▸ What is being asked:
Tally the lines of the material below that contain the string "Task", treating uppercase and lowercase letters as distinct. Give only the number.

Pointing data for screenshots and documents

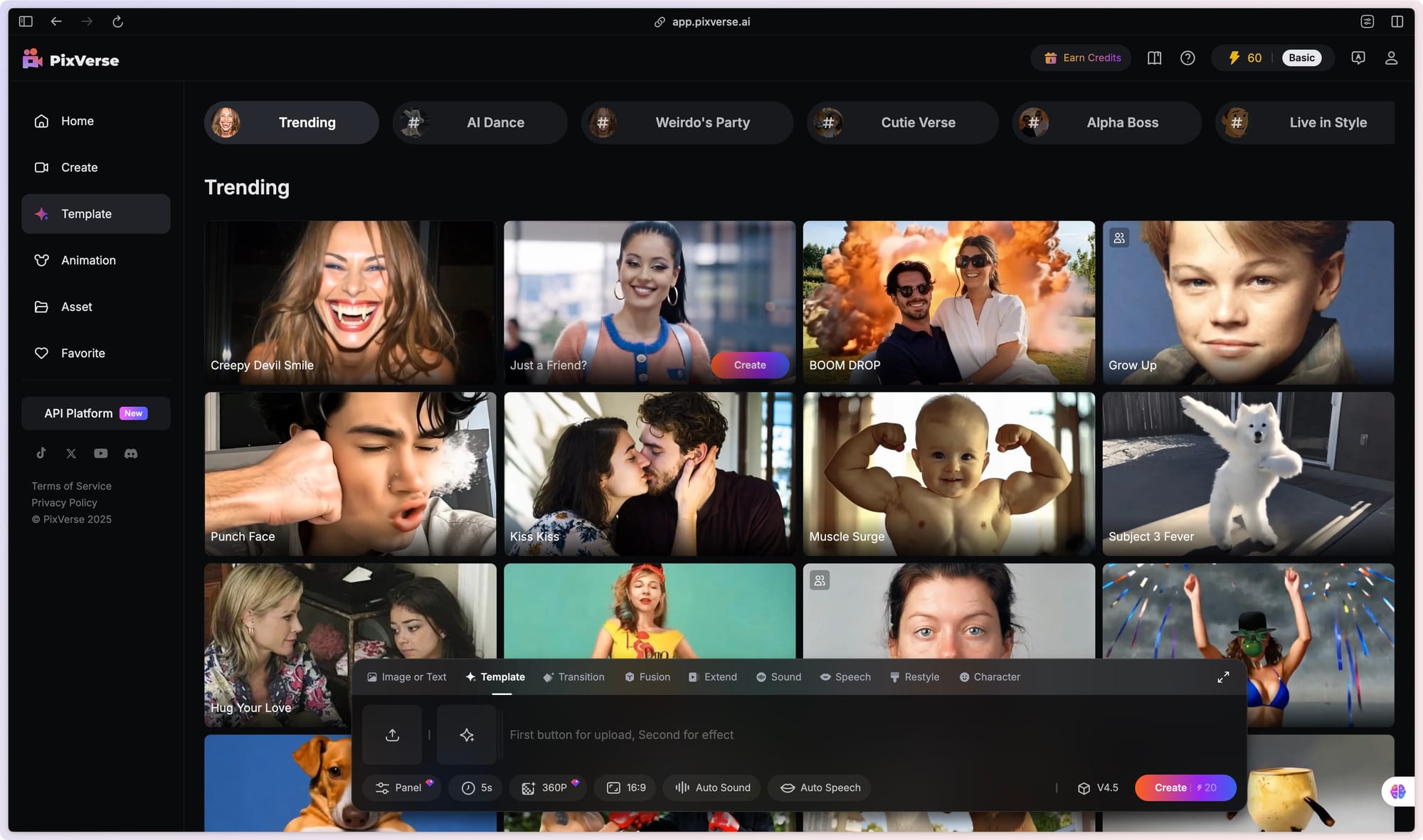
Task: Toggle the Panel settings control
Action: tap(401, 787)
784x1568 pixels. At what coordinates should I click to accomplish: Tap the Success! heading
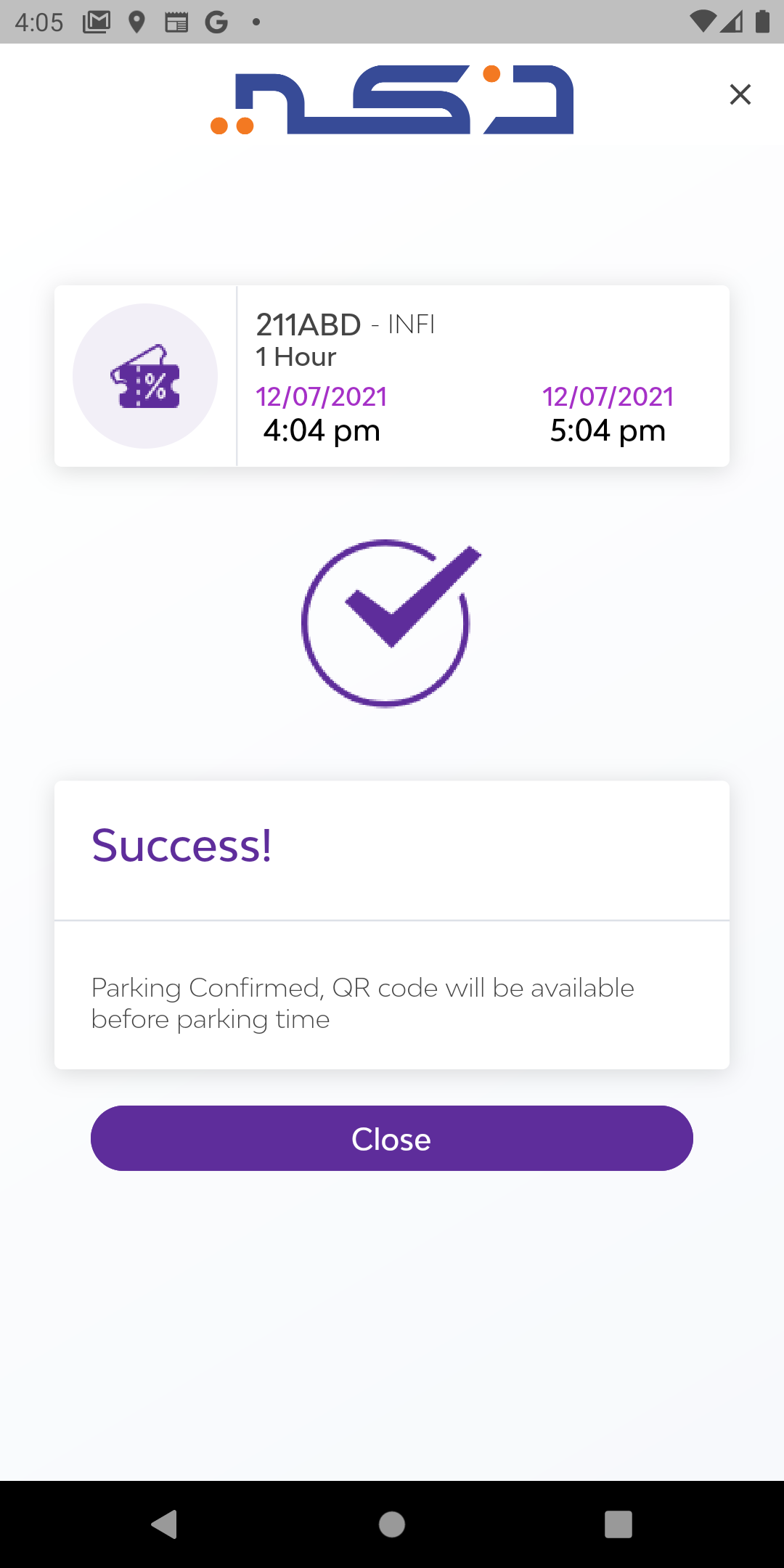click(x=181, y=846)
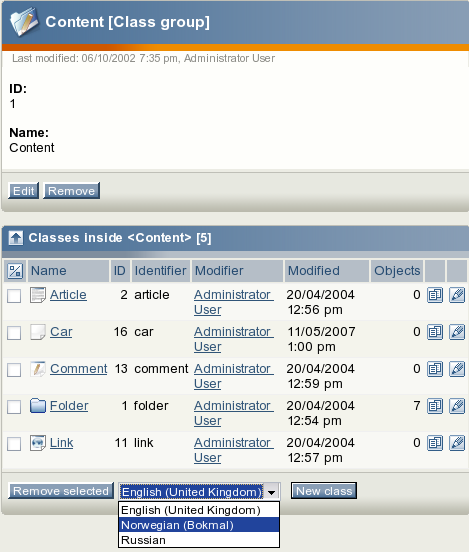Viewport: 469px width, 552px height.
Task: Click the invert selection icon in table header
Action: tap(15, 271)
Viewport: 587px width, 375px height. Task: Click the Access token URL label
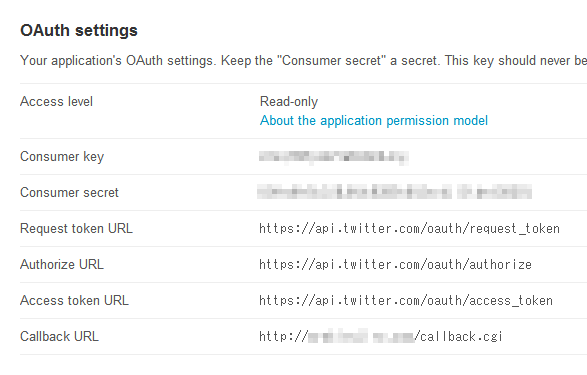pyautogui.click(x=74, y=300)
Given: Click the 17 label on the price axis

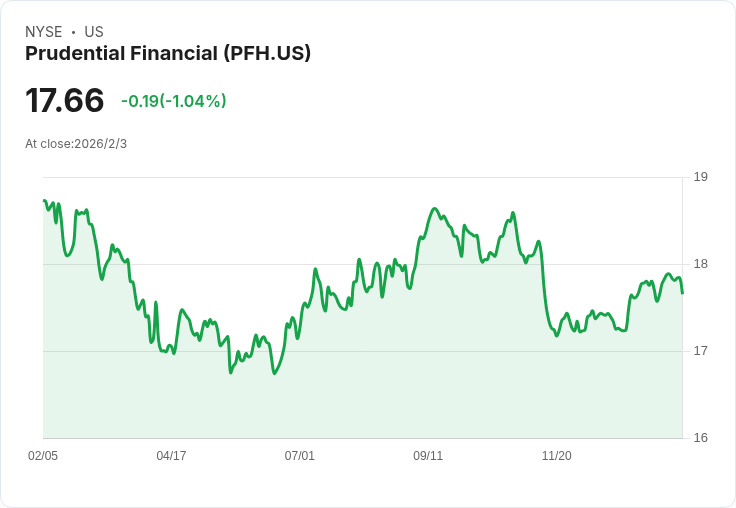Looking at the screenshot, I should pyautogui.click(x=701, y=351).
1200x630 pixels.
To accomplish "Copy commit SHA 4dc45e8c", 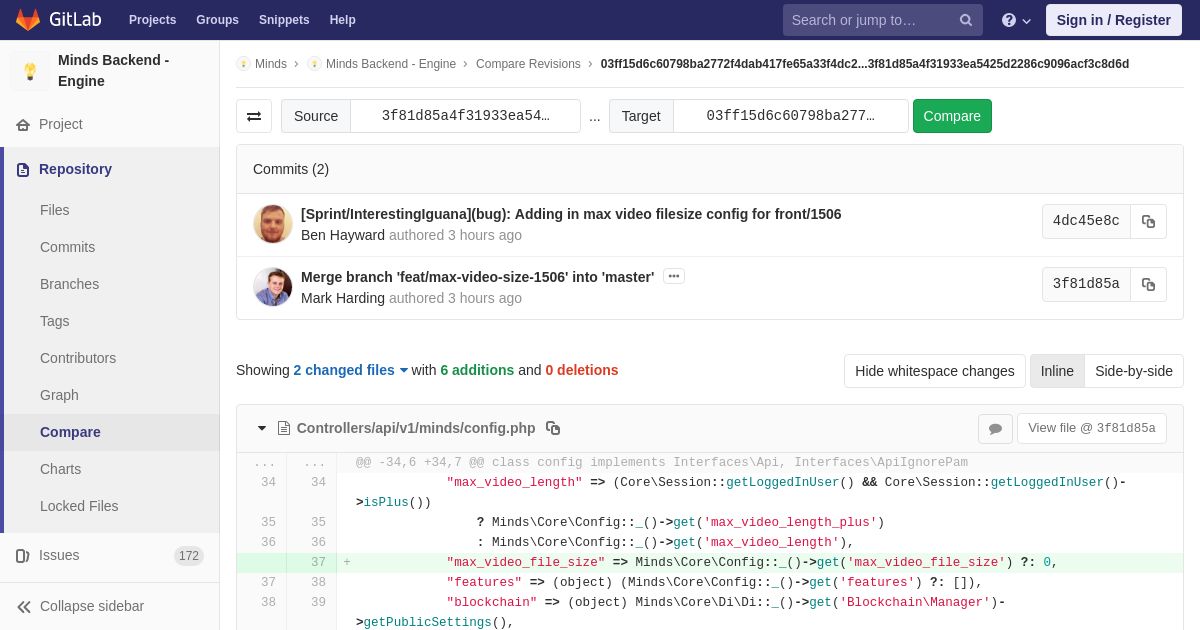I will 1148,221.
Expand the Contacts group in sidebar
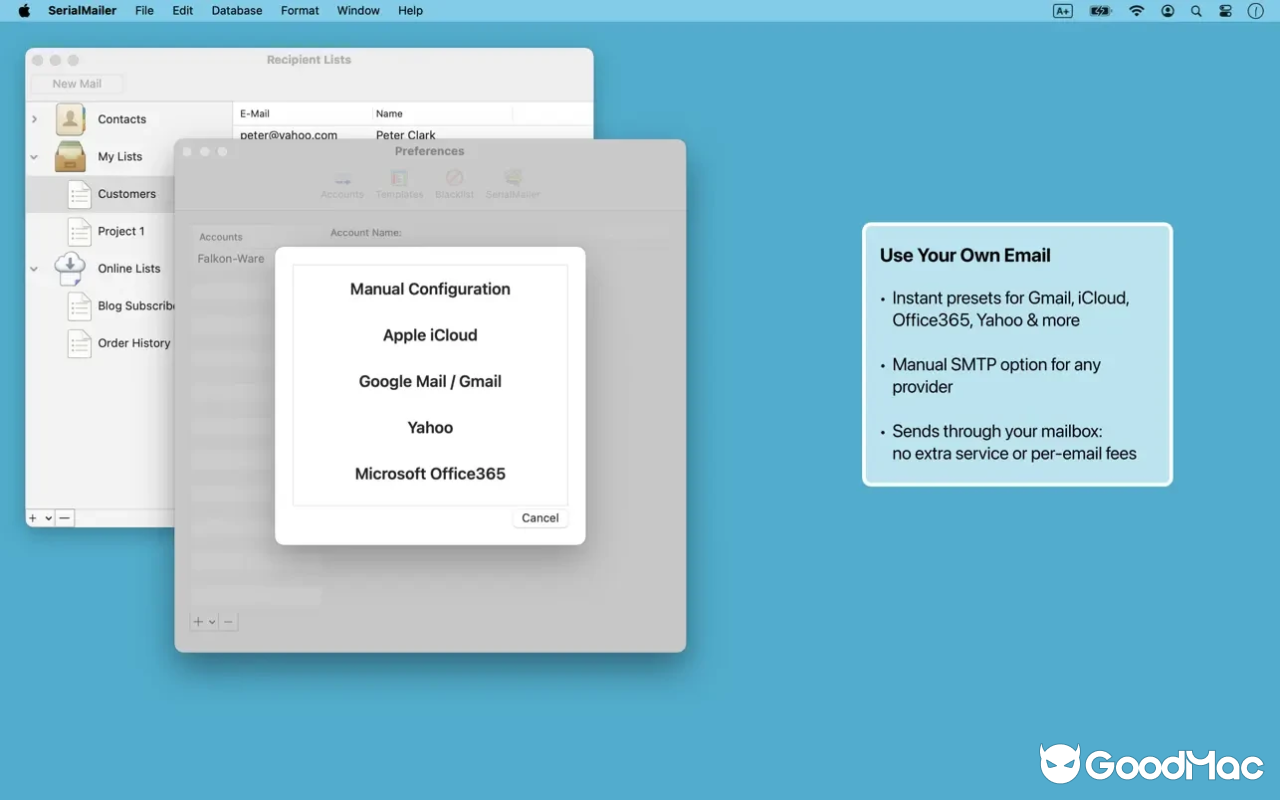Screen dimensions: 1280x800 [33, 118]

▸ Full output:
3